[Data extracted from a collection]

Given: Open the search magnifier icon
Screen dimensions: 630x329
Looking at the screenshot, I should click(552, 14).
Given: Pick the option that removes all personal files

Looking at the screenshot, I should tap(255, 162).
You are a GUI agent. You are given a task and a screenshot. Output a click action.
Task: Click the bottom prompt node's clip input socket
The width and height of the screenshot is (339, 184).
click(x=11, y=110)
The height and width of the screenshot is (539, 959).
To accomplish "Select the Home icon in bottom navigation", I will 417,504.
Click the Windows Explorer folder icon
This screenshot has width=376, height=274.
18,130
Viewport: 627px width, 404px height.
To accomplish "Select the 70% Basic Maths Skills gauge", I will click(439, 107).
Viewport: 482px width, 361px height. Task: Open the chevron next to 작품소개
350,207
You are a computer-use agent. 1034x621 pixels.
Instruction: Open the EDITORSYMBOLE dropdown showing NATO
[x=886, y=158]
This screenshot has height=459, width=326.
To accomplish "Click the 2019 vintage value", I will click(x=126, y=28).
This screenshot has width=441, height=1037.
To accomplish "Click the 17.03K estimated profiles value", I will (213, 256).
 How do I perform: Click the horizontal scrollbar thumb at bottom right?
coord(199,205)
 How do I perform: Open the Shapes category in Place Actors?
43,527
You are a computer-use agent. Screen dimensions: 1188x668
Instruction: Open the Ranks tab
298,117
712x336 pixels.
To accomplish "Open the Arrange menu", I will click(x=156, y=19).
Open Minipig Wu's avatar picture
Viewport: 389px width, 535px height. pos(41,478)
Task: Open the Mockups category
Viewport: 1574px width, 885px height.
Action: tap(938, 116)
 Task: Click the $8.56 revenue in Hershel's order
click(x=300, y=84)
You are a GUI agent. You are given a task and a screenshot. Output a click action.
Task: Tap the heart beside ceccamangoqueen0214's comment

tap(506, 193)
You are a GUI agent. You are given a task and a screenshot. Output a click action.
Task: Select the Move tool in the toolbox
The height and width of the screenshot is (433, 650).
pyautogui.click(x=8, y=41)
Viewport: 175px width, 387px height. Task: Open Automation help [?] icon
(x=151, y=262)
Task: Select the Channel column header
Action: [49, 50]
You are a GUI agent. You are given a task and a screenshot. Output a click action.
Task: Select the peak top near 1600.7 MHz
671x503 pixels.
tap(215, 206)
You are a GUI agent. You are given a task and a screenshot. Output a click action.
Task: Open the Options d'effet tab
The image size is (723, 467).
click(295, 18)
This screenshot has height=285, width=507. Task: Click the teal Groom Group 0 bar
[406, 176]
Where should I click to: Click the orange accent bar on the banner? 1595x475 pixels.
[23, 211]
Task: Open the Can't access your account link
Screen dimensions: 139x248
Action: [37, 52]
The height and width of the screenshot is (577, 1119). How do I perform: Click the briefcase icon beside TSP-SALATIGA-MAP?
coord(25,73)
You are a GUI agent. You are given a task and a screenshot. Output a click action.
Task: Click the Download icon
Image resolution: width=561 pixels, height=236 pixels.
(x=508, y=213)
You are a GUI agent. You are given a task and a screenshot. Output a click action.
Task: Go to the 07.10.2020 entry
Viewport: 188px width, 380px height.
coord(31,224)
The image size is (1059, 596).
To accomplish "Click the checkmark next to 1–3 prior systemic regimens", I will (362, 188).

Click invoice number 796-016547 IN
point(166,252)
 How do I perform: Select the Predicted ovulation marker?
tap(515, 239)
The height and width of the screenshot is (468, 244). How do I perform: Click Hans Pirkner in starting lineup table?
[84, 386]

YOUR TASK. All that is needed is the exact run of lines above from the line containing "Instruction: Open the Ranks tab" through the line containing "Task: Select the Move tool in the toolbox", both of them included.

SOLUTION FOR THIS PROBLEM.
Instruction: Open the Ranks tab
298,117
712x336 pixels.
To accomplish "Open the Arrange menu", I will click(x=156, y=19).
Open Minipig Wu's avatar picture
Viewport: 389px width, 535px height. pos(41,478)
Task: Open the Mockups category
Viewport: 1574px width, 885px height.
Action: tap(938, 116)
 Task: Click the $8.56 revenue in Hershel's order
click(x=300, y=84)
You are a GUI agent. You are given a task and a screenshot. Output a click action.
Task: Tap the heart beside ceccamangoqueen0214's comment

tap(506, 193)
You are a GUI agent. You are given a task and a screenshot. Output a click action.
Task: Select the Move tool in the toolbox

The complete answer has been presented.